Now the music. As you’d expect, it’s tonal and inoffensive. It’s also boring. And some of the repeating motifs are problems: one of them is a near-direct quotation from the main theme of the “Russian Sailors’ Dance” from Gliere’s The Red Poppy. Yeah, no one knows the opera, but pops concerts program the Dance a lot. Another theme has unfortunate similarities to “Sunrise, Sunset” from Fiddler On the Roof. Some of the dances used shakers and drums to apparently, er, sound African, but the dance music, by a White composer, is problematic. The shakers-and-drums approach homogenizes all of Africa into a single, racist trope that composers cannot seem to stop using. Elizabeth and Lucinda and Mary Jane all get decent arias and duets, but nothing that made my heart soar. Or made me cry. Or did much to me. Maybe I have a grinch heart. There were so many missed opportunities in the music and libretto both—if we’d know about the half-sister relationship from the beginning, the team could really have explored more about race and the South; if the music had been more compelling and taken chances, rather than (seemingly) catering to audiences who aren’t adventurous; if a team of women had written it, if a Black composer-librettist team had done it, if if if….

The set looks like a 1970s office block. Granted, it was designed so that the various pieces-parts of it like scrims and such could be used to project onto and to use for silhouettes. But it was ugly, and I am sure that the Confederate White House did not have chandeliers from Ikea. The set repeatedly took me out of the opera. The projections were well-thought out but they were also constant and so eventually began to fade into the background.

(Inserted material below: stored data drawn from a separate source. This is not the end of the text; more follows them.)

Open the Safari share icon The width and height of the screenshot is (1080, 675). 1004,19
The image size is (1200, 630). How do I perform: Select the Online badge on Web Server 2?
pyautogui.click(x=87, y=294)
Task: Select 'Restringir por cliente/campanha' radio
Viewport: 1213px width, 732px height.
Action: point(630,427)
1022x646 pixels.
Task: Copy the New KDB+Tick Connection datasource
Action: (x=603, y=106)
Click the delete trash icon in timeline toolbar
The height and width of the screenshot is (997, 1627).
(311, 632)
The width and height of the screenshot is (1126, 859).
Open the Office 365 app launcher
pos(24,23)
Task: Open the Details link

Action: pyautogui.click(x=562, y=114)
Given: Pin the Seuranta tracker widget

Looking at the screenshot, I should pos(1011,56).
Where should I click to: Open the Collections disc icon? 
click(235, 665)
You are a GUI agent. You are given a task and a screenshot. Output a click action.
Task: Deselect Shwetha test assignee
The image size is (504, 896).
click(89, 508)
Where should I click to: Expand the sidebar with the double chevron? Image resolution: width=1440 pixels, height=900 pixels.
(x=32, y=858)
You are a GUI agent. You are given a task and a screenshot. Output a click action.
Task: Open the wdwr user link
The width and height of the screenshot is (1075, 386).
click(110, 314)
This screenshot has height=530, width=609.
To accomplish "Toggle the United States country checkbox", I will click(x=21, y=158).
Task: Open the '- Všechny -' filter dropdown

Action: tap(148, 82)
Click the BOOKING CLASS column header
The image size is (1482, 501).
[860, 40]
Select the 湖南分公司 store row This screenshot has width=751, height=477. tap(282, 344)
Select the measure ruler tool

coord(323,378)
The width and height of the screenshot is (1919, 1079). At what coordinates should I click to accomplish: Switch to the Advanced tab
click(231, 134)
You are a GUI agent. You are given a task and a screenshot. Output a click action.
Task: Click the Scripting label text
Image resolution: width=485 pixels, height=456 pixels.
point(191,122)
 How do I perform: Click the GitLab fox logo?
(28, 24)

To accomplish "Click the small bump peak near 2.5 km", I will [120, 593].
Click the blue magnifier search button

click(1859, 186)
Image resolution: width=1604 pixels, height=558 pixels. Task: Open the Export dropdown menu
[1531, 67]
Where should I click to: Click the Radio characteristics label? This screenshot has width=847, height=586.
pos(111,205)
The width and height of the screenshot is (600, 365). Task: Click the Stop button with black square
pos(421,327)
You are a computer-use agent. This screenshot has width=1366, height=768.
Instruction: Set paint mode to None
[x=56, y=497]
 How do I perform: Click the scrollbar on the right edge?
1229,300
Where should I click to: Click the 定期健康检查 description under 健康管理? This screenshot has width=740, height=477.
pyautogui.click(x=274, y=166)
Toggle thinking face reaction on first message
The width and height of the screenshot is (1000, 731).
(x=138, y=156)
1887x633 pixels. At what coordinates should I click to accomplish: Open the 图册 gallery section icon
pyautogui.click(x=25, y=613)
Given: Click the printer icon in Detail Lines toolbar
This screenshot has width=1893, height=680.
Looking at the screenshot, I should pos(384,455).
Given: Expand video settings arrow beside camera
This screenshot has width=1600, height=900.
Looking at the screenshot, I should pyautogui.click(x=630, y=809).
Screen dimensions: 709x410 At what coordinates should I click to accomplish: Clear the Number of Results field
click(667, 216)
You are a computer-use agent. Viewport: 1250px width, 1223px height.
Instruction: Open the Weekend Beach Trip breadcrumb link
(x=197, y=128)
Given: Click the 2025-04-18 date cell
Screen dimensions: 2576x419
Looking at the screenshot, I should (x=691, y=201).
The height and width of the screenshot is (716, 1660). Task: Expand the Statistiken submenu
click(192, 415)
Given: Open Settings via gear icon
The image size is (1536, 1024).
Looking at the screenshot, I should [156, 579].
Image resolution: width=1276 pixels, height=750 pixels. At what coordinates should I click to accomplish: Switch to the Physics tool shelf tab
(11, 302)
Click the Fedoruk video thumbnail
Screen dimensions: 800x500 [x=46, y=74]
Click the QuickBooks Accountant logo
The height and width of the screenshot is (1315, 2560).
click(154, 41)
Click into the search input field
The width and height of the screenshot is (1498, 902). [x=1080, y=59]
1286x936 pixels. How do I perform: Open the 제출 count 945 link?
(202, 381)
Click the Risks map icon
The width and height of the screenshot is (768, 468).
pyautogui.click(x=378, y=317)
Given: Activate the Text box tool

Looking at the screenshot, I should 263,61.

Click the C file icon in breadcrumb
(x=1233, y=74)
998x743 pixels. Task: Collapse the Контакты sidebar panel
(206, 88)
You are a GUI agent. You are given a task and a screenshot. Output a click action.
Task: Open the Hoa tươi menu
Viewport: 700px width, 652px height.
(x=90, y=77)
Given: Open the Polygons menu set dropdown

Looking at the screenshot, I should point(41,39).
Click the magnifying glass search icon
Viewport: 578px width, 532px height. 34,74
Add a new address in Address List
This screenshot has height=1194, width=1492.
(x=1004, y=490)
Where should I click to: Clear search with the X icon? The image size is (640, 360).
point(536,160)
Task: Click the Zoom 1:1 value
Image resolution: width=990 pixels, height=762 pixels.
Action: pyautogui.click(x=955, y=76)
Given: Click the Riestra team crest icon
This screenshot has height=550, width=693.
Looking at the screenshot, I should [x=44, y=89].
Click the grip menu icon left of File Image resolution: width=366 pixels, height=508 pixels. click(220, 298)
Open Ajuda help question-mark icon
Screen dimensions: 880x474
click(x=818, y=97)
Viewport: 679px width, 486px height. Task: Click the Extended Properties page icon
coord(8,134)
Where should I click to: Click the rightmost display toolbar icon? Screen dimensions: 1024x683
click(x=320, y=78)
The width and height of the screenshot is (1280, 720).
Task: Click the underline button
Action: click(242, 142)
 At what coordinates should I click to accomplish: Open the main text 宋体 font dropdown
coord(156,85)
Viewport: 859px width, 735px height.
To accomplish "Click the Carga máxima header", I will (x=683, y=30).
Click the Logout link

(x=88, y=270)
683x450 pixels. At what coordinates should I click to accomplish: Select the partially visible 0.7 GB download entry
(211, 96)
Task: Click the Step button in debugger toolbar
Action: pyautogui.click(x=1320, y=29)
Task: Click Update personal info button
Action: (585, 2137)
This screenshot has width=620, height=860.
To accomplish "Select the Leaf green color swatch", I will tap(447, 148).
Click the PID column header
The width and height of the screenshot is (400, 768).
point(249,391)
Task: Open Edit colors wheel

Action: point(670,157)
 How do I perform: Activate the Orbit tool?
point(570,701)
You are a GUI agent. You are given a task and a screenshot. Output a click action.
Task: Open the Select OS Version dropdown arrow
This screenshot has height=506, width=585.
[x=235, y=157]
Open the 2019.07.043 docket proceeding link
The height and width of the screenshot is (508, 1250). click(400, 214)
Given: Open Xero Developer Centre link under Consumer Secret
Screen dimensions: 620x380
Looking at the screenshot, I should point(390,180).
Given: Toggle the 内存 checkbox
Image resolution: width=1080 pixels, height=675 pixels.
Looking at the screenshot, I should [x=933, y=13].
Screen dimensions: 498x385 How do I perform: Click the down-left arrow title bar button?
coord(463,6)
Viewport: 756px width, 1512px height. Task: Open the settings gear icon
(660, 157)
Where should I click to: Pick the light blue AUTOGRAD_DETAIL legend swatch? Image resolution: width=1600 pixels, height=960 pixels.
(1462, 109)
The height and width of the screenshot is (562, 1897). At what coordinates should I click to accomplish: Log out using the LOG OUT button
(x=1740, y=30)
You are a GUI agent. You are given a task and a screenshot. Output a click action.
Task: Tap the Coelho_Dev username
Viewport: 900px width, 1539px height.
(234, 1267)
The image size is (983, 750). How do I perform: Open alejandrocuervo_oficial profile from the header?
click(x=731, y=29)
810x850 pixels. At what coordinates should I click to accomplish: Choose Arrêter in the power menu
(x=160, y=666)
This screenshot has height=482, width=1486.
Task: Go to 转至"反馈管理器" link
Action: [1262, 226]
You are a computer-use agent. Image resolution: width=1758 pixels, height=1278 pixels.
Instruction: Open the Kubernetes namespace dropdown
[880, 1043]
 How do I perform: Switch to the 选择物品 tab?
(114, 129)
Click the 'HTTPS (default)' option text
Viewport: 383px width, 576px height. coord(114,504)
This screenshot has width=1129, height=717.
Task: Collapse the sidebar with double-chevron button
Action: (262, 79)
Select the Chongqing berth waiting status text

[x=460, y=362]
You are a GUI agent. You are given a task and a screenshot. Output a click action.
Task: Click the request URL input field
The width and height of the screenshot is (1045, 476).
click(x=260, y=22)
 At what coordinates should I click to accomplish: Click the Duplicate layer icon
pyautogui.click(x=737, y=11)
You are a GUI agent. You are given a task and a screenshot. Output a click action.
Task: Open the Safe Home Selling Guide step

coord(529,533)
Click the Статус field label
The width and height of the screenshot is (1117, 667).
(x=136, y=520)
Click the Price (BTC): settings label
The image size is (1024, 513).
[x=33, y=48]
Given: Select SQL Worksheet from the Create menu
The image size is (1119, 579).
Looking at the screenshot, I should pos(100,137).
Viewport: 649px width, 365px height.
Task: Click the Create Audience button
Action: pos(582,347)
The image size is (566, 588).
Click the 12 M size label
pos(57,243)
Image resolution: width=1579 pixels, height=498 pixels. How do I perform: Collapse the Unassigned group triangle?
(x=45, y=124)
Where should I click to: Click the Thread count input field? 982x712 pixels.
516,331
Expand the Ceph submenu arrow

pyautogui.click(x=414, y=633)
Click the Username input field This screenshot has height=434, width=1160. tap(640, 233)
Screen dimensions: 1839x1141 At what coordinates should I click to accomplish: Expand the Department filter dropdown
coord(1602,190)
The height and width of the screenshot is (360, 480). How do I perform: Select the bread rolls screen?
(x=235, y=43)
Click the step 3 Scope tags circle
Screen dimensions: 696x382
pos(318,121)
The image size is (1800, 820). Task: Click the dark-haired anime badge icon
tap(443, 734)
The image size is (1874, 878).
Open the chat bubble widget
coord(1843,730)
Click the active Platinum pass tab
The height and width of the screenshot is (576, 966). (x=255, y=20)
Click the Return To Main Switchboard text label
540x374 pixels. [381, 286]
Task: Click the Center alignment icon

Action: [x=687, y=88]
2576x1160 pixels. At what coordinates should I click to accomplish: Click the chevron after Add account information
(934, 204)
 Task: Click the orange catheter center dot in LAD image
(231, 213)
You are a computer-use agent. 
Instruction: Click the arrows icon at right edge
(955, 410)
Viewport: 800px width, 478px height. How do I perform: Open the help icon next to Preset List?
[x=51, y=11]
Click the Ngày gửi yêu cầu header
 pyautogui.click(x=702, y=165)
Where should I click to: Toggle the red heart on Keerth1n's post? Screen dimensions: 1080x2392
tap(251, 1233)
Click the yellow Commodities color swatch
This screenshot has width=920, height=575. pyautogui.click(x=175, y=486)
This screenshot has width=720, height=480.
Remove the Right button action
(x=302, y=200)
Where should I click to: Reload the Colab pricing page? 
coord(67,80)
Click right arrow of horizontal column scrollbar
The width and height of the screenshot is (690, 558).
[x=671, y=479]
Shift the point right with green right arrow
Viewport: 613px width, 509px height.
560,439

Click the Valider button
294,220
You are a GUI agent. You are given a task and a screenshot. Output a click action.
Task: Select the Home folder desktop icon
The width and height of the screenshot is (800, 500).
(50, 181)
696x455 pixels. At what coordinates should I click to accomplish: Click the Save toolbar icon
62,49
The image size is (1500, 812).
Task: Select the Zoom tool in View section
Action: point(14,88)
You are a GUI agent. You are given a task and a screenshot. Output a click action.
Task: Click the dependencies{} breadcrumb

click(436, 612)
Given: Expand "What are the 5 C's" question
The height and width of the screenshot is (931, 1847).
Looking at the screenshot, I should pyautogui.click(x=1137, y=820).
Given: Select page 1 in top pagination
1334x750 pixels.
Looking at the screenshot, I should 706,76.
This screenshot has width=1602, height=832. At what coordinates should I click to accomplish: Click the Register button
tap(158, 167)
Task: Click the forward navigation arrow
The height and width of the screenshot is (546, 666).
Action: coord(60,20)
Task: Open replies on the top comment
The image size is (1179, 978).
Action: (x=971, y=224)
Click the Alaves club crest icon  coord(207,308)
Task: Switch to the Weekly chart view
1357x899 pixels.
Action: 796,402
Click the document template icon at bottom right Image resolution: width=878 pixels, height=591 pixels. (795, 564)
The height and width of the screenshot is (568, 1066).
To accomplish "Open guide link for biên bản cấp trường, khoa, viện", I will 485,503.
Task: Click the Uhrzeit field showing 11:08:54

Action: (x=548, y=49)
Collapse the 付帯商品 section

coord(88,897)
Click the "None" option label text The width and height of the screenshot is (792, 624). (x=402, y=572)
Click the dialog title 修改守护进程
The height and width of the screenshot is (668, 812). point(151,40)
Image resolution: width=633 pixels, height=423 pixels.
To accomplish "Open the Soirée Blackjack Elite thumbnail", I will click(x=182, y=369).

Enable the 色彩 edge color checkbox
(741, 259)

Finally, I had been looking forward to hearing Jamie Barton (Elizabeth) sing, but she was just not in good voice or something. She had warbles and weirdnesses all over the first act. She was not as good as she was in La Favorite at HGO a few years ago. J’Nai Bridges (Lucinda, ghost mother of Mary Jane) was good if not spectacular. Janai Brugger (Mary Jane) was good. Michael Mayes (Travis, Confederate Home Guard) was fine. Nicholas Newton (Henry, Jefferson Davis’s butler) was absolutely fan-fucking-tastic.  He has a great voice, and was a good actor. Unfortunately, Joshua Blue (Wilson, Mary Jane’s husband) was so nasal and flat that it was painful to hear him sing.

All of the things I wish for this opera are too far in the past to fix. I wish Scheer and Heggie hadn’t taken on this story, had said, “this isn’t our story to tell.” I wish someone had told them to read the room on race in America, and on the opera stage. I wish …well, a lot of things. Now I just kind of wish that Intelligence will fade away into obscurity.